- [Ausgewählter Text]
In Frankreich ist man sich einig, dass es dem Baskenland und der Dordogne gelungen ist, eine starke kulturelle Identität aufzubauen, die für Touristen leicht erkennbar ist. Natürlich erkennen sich die Einheimischen nicht immer in der vermittelten Kommunikation und dem Bild wieder, das Touristen von ihrem Gebiet haben. Viele Einheimische leisten daher Erinnerungsarbeit, um ihre lokalen Eigenheiten wiederzugeben und hervorzuheben. Von allen Seiten entstehen Initiativen, um das bauliche Erbe wieder zur Geltung zu bringen. Geschichten und lokale Feste werden wiederbelebt. Die lokalen Gemeinschaften sind heute Akteure des Tourismus und nicht mehr nur Nutzniesser der wirtschaftlichen Auswirkungen. Die Beziehungen zwischen Touristen und Einheimischen können positive Wechselwirkungen in Gang setzen, vorausgesetzt natürlich, dass die Touristenzahlen auf einem für die Einheimischen akzeptablen Niveau bleiben.

- [Datensätze]
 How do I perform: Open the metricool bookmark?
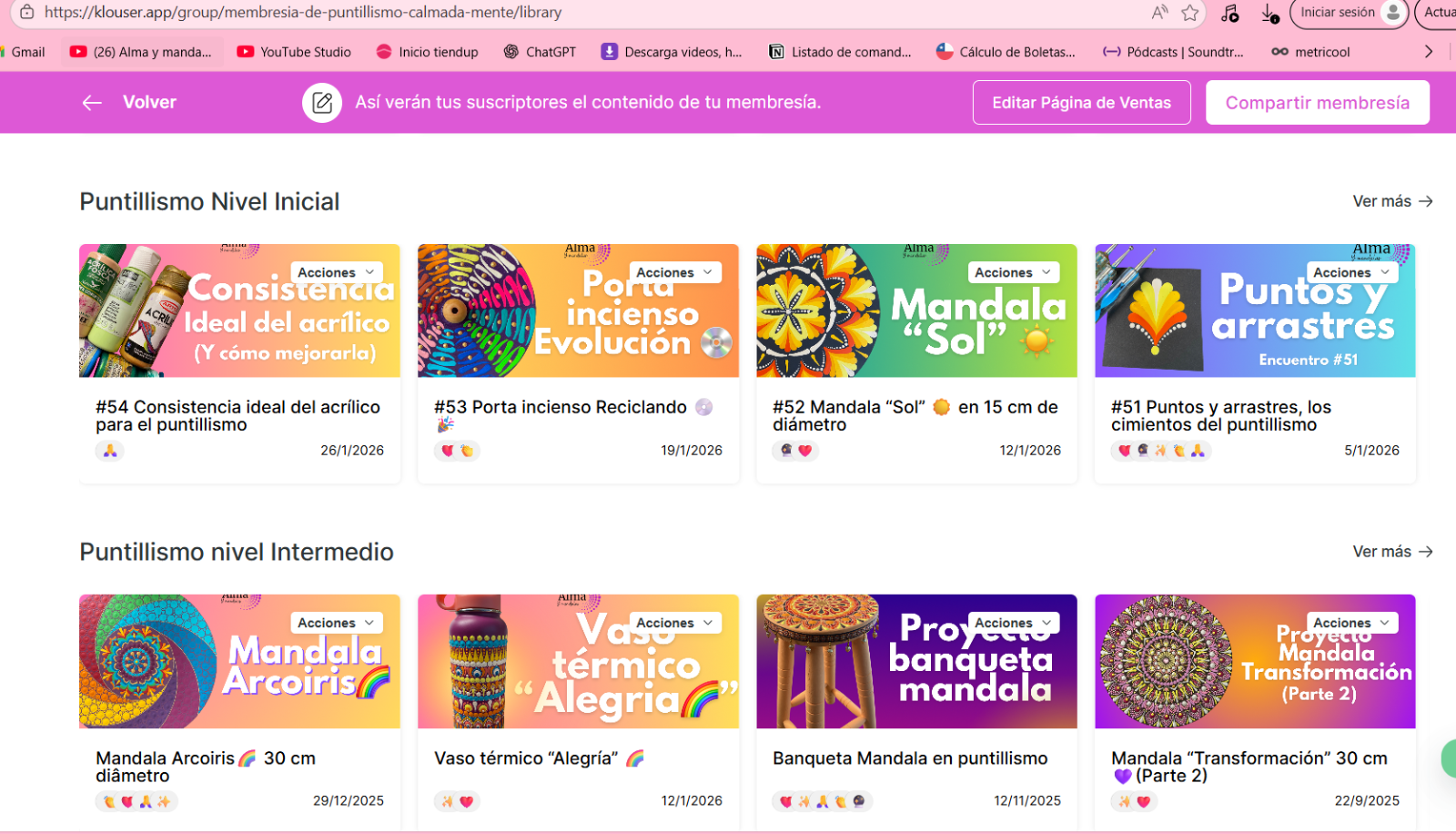pos(1310,52)
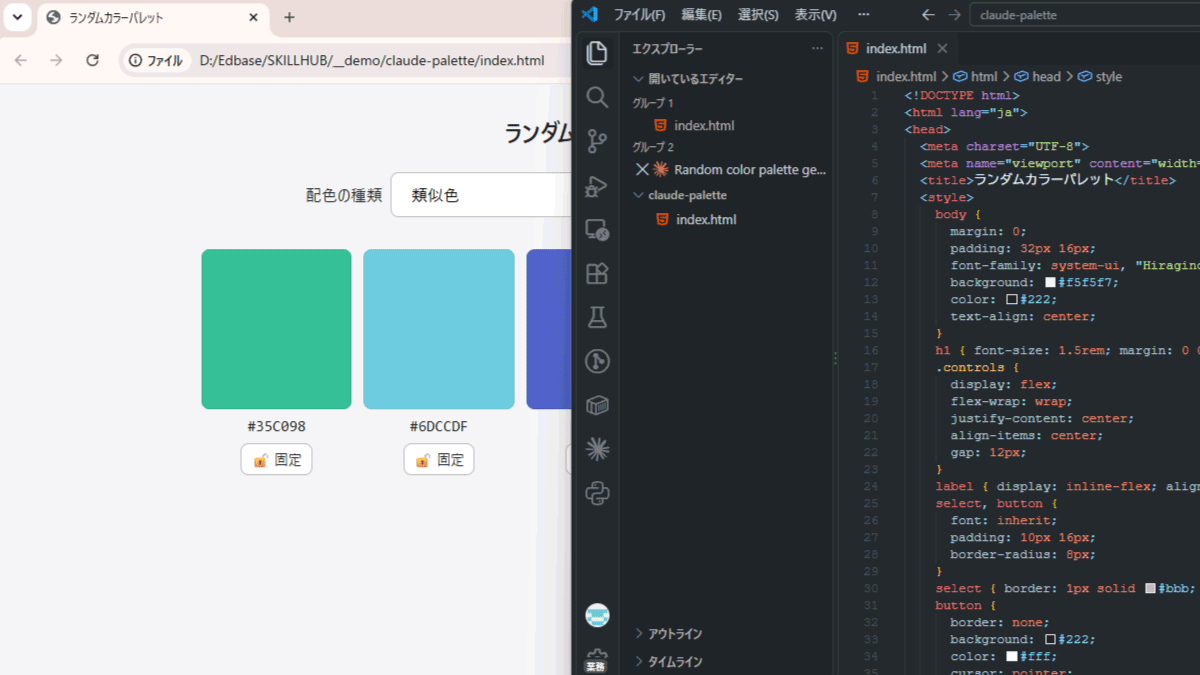Open the Source Control view
1200x675 pixels.
click(x=597, y=141)
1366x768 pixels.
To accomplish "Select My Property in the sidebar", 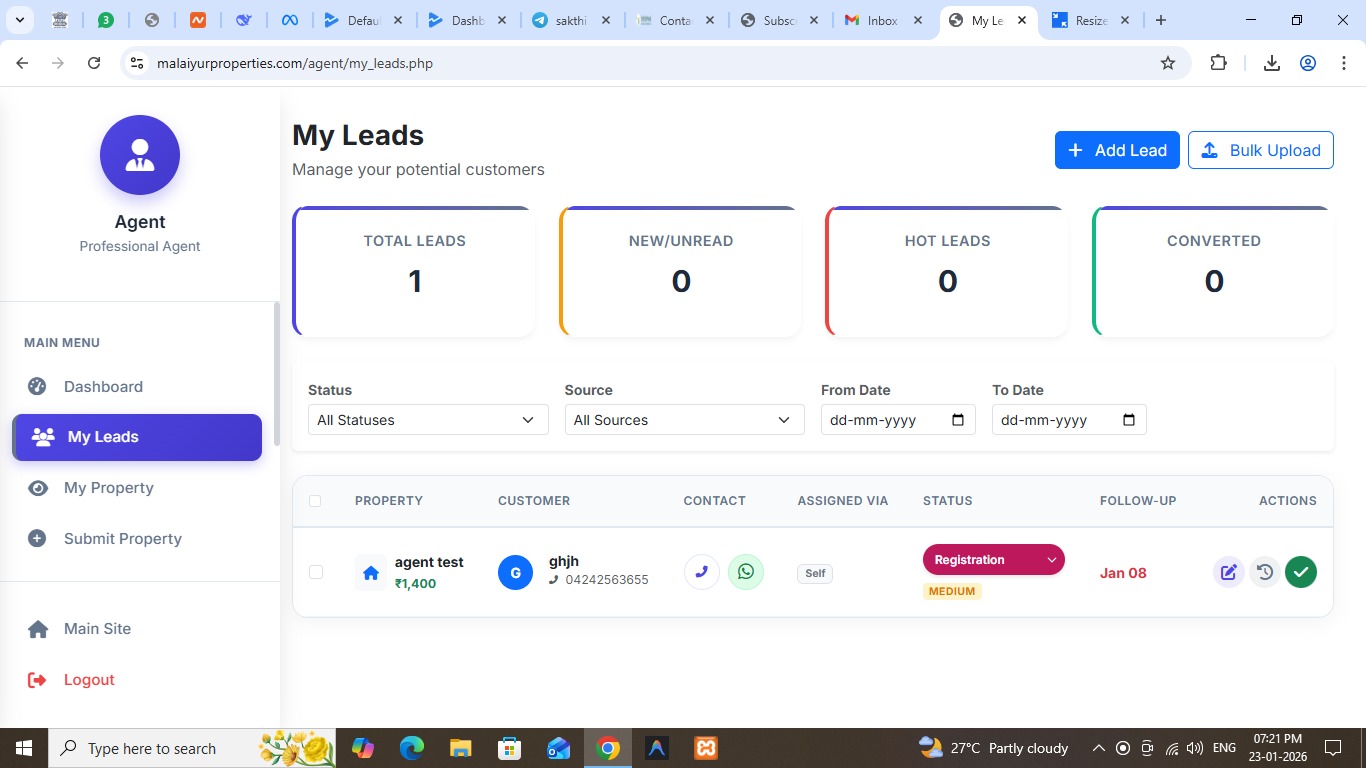I will pos(108,488).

- [Deine Aufgabe] Welche geografischen Namen von Ländern und Regionen kommen im ausgewählten Text über Tourismus und lokale Identität vor? Nenne alle.

- [Schriftliche Lösung] Frankreich, Baskenland, Dordogne